We report here the clinical outcomes of patients with AP admitted to our hospital system during the onset of the US COVID-19 outbreak. Overall, morbidity and mortality were significantly greater in patients with AP with positive PCR results, suggesting a deleterious relationship between the 2 processes. Whether the SARS-CoV-2 aggravated the ongoing inflammatory state of pancreatitis and resulted in worse outcomes is not certain, but it is plausible. Of note, because AP was the primary admission diagnosis in the majority of the study population, the higher in-hospital mortality in patients with concomitant AP and COVID-19 is not simply explained by an overall sicker COVID-19 cohort. Furthermore, it appears that the severity of AP on presentation was a major contributor to mortality, as predicted by higher BISAP scores in this cohort.

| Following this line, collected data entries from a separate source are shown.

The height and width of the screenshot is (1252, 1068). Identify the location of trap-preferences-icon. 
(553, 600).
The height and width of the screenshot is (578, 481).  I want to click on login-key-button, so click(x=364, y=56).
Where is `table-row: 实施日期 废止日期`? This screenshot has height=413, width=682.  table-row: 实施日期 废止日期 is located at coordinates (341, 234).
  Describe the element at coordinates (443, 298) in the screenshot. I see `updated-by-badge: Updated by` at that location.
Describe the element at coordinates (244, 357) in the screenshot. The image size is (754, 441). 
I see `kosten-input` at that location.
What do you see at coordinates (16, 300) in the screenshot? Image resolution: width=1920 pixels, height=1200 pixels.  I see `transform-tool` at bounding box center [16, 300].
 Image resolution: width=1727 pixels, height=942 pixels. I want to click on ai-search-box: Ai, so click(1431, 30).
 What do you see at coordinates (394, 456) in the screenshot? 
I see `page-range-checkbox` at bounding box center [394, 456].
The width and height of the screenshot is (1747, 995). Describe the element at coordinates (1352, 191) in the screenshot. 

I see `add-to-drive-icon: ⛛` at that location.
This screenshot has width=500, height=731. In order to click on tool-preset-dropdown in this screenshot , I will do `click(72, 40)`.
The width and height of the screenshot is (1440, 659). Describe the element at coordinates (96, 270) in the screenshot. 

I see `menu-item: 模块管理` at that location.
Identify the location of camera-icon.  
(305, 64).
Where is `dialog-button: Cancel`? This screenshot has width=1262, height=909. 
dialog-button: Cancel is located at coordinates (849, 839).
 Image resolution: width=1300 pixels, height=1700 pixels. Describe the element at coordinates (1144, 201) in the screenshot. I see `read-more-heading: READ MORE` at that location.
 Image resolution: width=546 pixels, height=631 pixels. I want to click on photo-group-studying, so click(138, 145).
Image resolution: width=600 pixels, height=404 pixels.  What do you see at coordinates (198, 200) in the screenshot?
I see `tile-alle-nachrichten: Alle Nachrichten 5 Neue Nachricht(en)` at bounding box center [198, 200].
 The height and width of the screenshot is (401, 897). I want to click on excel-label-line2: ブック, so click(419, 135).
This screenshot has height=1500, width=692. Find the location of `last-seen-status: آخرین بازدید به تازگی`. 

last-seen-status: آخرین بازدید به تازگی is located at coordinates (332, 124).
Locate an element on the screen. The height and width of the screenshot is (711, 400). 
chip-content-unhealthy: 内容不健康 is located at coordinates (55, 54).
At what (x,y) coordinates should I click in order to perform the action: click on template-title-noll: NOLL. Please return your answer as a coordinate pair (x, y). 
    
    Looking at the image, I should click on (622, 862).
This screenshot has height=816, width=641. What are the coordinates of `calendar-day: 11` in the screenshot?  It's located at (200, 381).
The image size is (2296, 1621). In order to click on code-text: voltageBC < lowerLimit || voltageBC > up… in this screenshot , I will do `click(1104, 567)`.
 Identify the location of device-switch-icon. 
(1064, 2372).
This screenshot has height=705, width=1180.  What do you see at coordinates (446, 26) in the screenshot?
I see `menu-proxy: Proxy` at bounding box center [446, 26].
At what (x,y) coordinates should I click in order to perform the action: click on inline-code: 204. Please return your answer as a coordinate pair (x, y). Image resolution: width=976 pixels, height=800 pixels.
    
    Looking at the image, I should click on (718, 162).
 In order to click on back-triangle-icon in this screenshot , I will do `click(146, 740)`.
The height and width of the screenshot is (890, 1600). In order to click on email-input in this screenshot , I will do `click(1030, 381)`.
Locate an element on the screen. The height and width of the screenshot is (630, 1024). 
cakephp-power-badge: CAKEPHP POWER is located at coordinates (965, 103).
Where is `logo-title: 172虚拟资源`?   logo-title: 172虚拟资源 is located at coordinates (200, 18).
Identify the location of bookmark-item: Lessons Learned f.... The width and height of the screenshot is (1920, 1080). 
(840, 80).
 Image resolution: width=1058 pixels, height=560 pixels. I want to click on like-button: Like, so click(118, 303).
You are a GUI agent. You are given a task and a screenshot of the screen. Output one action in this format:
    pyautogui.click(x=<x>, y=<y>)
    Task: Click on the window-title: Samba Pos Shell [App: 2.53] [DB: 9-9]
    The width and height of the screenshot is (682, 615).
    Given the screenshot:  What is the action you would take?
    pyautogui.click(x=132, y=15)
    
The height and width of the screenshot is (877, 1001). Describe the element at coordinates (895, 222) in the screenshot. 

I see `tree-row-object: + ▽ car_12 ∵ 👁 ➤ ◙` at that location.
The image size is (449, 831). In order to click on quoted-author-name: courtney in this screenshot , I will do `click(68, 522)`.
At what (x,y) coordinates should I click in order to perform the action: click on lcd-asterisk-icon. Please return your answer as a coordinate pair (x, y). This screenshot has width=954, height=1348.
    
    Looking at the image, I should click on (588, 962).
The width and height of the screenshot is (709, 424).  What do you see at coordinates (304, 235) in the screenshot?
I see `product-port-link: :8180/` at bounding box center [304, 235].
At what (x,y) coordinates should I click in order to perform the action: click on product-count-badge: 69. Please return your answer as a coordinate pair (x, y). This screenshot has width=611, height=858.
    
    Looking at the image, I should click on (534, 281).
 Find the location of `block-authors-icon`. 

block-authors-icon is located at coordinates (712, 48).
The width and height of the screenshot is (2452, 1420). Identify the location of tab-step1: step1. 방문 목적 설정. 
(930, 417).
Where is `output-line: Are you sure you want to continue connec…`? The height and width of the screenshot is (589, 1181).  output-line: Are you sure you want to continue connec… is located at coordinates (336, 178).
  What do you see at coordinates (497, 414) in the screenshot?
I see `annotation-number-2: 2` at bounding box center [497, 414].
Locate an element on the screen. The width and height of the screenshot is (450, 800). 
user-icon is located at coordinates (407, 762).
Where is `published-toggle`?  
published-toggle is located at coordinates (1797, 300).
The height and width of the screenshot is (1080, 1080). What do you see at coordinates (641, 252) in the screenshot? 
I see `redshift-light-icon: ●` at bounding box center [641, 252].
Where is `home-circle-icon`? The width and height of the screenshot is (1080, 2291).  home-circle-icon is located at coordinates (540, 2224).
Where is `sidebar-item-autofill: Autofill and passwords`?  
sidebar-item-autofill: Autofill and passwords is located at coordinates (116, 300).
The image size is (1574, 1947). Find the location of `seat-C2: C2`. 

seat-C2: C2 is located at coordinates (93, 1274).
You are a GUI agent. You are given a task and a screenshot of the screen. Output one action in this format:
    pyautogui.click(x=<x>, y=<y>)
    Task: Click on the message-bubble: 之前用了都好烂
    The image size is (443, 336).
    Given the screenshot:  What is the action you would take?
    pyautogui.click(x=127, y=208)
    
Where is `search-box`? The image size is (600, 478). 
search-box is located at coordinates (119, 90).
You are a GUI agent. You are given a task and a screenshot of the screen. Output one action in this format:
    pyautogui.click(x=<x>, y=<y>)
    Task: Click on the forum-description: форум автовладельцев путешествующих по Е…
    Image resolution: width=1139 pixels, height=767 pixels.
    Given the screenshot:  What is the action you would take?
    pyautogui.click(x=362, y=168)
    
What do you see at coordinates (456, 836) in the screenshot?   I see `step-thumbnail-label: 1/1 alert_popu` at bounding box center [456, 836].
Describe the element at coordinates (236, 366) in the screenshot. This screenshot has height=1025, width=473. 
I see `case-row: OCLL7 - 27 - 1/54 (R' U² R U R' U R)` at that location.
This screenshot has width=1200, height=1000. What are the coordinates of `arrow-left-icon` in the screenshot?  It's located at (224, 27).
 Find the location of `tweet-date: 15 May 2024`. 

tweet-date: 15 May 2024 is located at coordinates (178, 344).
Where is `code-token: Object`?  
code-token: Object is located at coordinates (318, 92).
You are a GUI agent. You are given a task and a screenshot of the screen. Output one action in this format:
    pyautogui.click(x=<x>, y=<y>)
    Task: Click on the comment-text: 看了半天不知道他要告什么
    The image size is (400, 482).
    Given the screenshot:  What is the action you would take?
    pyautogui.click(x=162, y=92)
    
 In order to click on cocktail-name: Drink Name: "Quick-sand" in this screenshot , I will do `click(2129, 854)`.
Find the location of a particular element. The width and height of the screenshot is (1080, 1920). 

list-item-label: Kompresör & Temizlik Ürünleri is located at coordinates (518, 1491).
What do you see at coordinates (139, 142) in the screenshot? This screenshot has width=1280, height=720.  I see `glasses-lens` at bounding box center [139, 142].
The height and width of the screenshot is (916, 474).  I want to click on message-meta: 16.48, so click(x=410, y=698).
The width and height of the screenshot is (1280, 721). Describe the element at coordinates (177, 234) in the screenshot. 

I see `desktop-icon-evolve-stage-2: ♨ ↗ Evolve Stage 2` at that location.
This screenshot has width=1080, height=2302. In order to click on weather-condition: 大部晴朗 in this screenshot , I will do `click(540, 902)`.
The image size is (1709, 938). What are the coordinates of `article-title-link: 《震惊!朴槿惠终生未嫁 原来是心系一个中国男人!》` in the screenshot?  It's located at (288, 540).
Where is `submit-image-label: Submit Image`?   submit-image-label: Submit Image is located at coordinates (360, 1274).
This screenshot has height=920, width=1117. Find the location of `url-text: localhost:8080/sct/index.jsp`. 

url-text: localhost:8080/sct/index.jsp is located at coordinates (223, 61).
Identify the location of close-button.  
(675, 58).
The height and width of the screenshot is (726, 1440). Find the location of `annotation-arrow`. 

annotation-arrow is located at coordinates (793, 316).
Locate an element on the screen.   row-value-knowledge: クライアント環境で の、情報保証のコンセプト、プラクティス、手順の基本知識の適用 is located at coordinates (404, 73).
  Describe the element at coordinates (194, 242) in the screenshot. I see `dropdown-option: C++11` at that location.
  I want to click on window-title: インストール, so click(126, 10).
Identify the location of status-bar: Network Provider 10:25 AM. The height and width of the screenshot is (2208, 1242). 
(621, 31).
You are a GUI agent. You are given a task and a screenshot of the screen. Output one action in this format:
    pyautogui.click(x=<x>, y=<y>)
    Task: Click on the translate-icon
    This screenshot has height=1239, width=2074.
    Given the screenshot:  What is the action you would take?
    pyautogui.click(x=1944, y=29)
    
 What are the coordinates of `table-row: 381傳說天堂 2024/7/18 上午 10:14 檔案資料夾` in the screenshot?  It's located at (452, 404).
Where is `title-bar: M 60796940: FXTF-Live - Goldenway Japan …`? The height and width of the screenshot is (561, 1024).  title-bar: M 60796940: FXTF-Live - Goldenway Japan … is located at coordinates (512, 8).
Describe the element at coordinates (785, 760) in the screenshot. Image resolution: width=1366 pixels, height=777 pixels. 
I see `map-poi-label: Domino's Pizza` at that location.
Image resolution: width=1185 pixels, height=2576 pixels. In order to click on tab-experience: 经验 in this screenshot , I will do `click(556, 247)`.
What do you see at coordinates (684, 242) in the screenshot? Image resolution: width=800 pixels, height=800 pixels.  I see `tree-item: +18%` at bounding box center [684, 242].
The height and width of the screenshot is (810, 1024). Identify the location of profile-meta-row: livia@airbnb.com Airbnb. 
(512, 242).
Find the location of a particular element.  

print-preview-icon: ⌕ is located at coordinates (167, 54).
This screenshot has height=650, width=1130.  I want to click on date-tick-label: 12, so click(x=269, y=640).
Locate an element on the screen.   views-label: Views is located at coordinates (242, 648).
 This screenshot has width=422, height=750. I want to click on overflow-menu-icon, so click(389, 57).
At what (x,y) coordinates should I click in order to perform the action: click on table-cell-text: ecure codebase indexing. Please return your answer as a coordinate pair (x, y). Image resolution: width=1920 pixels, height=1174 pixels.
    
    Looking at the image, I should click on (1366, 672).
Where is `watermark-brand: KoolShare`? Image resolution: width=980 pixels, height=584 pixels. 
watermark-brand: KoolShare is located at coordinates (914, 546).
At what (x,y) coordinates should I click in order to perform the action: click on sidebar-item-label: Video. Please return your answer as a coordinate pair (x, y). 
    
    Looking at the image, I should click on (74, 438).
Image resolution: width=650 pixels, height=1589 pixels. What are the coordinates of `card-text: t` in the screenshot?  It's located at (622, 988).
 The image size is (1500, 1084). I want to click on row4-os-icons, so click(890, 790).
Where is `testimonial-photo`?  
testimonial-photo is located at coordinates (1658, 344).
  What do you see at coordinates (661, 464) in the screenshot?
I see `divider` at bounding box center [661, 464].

The coexistence of AP and COVID-19 has also resulted in a higher incidence of MOF and POF, perhaps signifying overactivation of the inflammatory cascade. Although both AP and COVID-19 have been linked to thrombotic and glycemic complications, , we did not observe a significant difference in the incidence of splanchnic venous thrombosis or acute endocrine insuffiency between these cohorts. The risk of future diabetes mellitus was difficult to determine given the lack of long-term follow-up.

This study has several limitations. First, we did not collect detailed data on some features of COVID-19, such as inflammatory makers, that may prove important to stratify disease severity. Second, this was an observational study from different hospitals, and therefore, data documentation was not standardized. Despite these limitations, the size of this cohort allows us to present a reasonable picture of AP in patients with coexisting COVID-19.

In summary, these data suggest a yet to be delineated complex interaction between AP and COVID-19 that places the patient at a higher risk of MOF, morbidity, and mortality. A better understanding of this relationship will better guide clinicians on early management strategies and focus medical resources toward those patients at risk for worse outcomes.